▸ WHAT NEEDS TO BE DONE
Pull from the data below each line where the word "Perfect" occurs, and copy it.

▸ RECORDS FOR THIS TASK
<<<<
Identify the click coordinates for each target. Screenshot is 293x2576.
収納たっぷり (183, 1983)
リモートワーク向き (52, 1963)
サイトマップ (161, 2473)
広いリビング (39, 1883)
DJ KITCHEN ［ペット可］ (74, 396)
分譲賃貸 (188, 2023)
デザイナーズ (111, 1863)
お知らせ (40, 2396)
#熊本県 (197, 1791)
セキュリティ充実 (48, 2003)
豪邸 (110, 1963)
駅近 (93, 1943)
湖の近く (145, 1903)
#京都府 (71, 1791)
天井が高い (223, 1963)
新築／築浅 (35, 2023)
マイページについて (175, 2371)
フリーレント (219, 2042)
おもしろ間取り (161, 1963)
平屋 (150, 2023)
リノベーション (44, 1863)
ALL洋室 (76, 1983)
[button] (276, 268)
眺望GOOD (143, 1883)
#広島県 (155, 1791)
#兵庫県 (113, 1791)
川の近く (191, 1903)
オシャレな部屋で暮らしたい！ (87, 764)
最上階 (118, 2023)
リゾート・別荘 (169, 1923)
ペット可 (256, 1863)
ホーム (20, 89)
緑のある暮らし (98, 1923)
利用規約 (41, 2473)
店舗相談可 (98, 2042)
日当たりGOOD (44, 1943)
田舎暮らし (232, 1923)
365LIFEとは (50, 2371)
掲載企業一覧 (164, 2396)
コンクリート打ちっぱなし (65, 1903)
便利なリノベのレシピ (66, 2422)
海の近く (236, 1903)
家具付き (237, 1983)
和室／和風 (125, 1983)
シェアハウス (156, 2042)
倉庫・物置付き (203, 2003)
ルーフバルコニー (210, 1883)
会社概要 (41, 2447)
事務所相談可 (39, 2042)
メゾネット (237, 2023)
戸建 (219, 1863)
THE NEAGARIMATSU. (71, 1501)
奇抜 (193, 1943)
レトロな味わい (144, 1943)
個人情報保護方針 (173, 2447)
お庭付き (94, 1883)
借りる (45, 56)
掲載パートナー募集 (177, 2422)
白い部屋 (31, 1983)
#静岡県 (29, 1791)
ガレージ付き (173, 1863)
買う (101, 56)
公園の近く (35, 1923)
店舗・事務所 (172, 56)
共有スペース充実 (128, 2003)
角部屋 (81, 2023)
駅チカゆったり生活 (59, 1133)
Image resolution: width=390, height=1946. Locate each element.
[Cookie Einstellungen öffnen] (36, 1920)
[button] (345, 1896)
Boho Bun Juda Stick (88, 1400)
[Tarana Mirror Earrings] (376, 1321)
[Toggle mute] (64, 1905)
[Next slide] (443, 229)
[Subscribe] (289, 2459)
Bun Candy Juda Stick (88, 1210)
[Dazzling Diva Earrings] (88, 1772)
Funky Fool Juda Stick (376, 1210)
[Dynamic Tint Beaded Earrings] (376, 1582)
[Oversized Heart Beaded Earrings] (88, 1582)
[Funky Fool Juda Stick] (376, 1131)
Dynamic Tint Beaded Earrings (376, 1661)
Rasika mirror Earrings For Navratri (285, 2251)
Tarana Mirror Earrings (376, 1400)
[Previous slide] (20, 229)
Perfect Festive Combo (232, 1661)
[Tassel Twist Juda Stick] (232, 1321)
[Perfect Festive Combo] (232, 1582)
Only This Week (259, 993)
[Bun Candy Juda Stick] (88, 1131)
>>>>
▸ YOUR SOLUTION
Perfect Festive Combo (232, 1661)
[Perfect Festive Combo] (232, 1582)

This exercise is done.